安中藩士族猪狩氏が遺した「掌中日記」の中に、新島七五三太帰国後の様子が記されていますので写真で紹介してみます。
左の4枚の記事は、いずれも明治7年12月の記事です。
同 十一日 晴
一 新嶌先生当安中学校ニ於テ午前第十時ヨリ洋行始末合衆国ノ景呪(況)并耶蘇宗門ノ大意ヲ被解候事
同 十六日 晴
一 新嶌先生当安中学校ニ於テ午後第二時ヨリ耶蘇宗門の大意ヲ被解候之事
一 右聴聞トシテ高崎支廳官員菅谷清允直村種徳外六名参校致シ候事但外聴聞の者大略三百名程
一 耶蘇宗門書籍料
弐百疋ヲ封ジ 新嶌先生
方へ持参いたし候事
12月22日晴 の記事
一 新嶌先生 払暁 攝州兵
庫表へ出立之事
12月24日晴 の記事
3・28 東京より高崎まで馬車、それより人力車を乗り継いで、午後7時に安中に着く。この夜、ただちに便覧舎で集会を開く。
註 便覧舎は明治5年湯浅治郎氏創設の私設図書館で3千冊余の図書を有し無料で閲覧させ、国内最古の私設図書館といわれいるが、明治20年に焼失。現有田屋湯浅家の前、安中市指定史跡。
3・29 午後 林家(磯部温泉)でキリスト教の話をする。聴衆70~80人。夜 受洗試問会を開く。
3・30 前日と同様な行事を行う。
3・31 午前 祈祷集会、午後 林家(前述)にて新島と海老名が説教。夜7時半より公会設立の式を行う。30名(女性14名・男性16名)に洗礼を授ける。
註 「安中基督教會録事」には「3月30日夜、便覧舎ニ於テ建会ノ式ヲ行フ、依テ之ヲ安中基督教会ト称ス」と記してあるが、3・31は日曜日である。なお海老名氏を仮牧師と定めた。
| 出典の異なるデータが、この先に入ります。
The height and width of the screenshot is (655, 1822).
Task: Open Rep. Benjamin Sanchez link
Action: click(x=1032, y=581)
4・1 後閑村に行き副戸長や親類中の者に面会する。午後5時 菅沼家・新島公義の実家植栗家を訪問し公義の身分について相談、さらに学区取締に面会して公義のことにつき周旋を依頼する。民治に手紙を書く。
4・2 上原春朔の家を訪ね、それより更に一里程山に入って化石の標本を採取する。午後 安中を発ち高崎へ向かう。途中志村家を訪う。高崎では越後屋に泊まる。
4・3 高崎を朝4時出発して午後3時 東京着
[安中滞在7日間]
2・7 午前3時 雪降り積もり全身凍るごとき寒気の中を東京より安中に向かう。夕方安中到着、疲労していたが、強いて多くの来客に接する。
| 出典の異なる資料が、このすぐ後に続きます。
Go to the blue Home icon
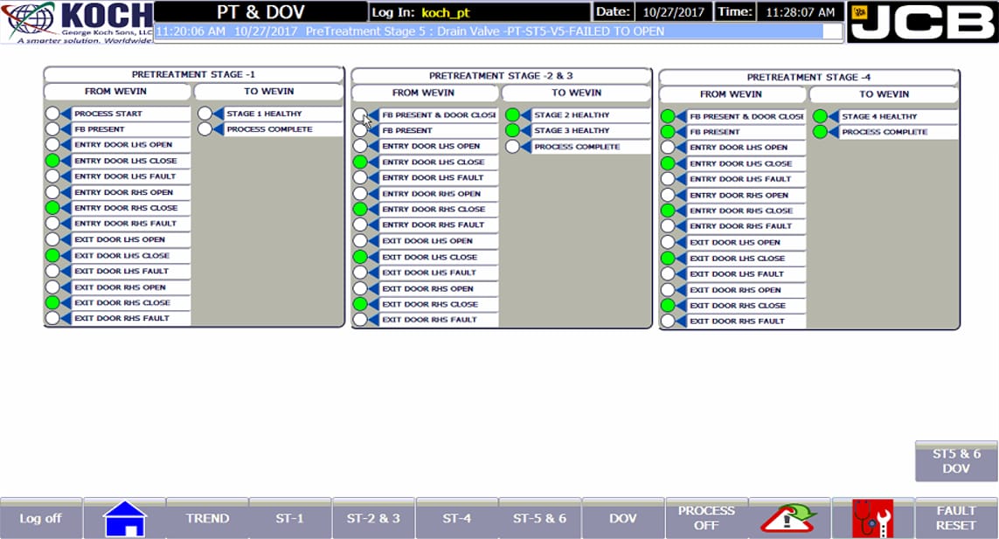Viewport: 999px width, 539px height. pyautogui.click(x=125, y=519)
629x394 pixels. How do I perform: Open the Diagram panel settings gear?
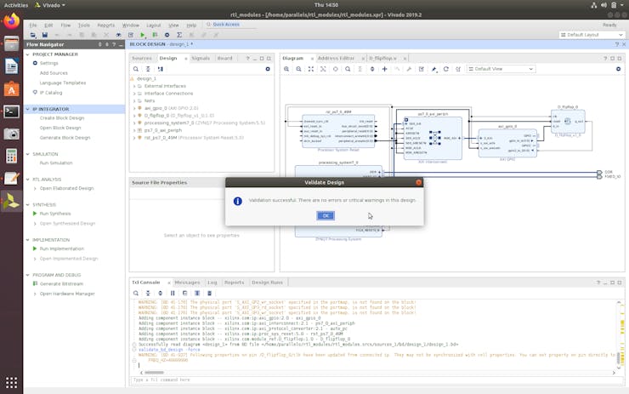[618, 69]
早朝より続々来客、夕刻まで暇なし。夜2時間ほど祈祷会を開く。
2・9 日曜日 午前集会を開き午後説教、かつ晩餐会を司る。この日田中貞吉が受洗、夜に入って祈祷会を開く、甚だ熱心、活気に満ちた集会で2時間を費やす。その後、12時過ぎまで便覧舎於いて千木良昌庵ら数名の信者と共に歓談する。